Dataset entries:
--- START ---
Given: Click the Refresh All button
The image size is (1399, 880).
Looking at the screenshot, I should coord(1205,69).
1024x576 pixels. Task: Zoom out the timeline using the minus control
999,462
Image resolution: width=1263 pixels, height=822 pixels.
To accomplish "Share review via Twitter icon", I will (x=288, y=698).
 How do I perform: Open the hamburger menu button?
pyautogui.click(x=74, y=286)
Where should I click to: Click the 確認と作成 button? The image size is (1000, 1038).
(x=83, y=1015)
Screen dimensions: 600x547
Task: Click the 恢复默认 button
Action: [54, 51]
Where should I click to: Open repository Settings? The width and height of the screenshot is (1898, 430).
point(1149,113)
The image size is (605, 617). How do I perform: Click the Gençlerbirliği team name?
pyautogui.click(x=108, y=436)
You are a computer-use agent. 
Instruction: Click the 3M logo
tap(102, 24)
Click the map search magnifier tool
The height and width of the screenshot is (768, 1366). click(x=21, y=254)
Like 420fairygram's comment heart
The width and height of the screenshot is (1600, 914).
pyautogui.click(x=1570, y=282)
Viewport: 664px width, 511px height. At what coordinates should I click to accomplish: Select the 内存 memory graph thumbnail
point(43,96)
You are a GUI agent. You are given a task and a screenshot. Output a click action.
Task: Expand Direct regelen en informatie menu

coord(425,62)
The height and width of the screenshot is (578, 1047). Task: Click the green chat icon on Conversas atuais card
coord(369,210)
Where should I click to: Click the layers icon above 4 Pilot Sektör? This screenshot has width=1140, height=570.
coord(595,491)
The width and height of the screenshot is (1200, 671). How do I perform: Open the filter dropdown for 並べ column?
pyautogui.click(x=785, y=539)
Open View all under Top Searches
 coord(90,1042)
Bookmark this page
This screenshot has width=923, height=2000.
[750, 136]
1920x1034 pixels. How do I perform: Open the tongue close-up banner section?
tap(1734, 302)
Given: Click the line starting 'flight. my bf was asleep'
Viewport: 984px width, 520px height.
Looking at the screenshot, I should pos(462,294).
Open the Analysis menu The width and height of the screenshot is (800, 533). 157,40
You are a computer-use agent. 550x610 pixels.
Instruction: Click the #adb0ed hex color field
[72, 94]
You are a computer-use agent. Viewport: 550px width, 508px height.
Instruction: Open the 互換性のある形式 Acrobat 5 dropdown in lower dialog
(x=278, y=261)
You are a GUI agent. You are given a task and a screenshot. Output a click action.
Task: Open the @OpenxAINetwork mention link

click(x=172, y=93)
--- END ---
**What is required**:
Repeat word for word the lines running from the line containing "Click the map search magnifier tool" to the end of the entries above, inclusive.

**Response to this task**:
Click the map search magnifier tool
The height and width of the screenshot is (768, 1366). click(x=21, y=254)
Like 420fairygram's comment heart
The width and height of the screenshot is (1600, 914).
pyautogui.click(x=1570, y=282)
Viewport: 664px width, 511px height. At what coordinates should I click to accomplish: Select the 内存 memory graph thumbnail
point(43,96)
You are a GUI agent. You are given a task and a screenshot. Output a click action.
Task: Expand Direct regelen en informatie menu

coord(425,62)
The height and width of the screenshot is (578, 1047). Task: Click the green chat icon on Conversas atuais card
coord(369,210)
Where should I click to: Click the layers icon above 4 Pilot Sektör? This screenshot has width=1140, height=570.
coord(595,491)
The width and height of the screenshot is (1200, 671). How do I perform: Open the filter dropdown for 並べ column?
pyautogui.click(x=785, y=539)
Open View all under Top Searches
 coord(90,1042)
Bookmark this page
This screenshot has width=923, height=2000.
[750, 136]
1920x1034 pixels. How do I perform: Open the tongue close-up banner section?
tap(1734, 302)
Given: Click the line starting 'flight. my bf was asleep'
Viewport: 984px width, 520px height.
Looking at the screenshot, I should pos(462,294).
Open the Analysis menu The width and height of the screenshot is (800, 533). 157,40
You are a computer-use agent. 550x610 pixels.
Instruction: Click the #adb0ed hex color field
[72, 94]
You are a computer-use agent. Viewport: 550px width, 508px height.
Instruction: Open the 互換性のある形式 Acrobat 5 dropdown in lower dialog
(x=278, y=261)
You are a GUI agent. You are given a task and a screenshot. Output a click action.
Task: Open the @OpenxAINetwork mention link

click(x=172, y=93)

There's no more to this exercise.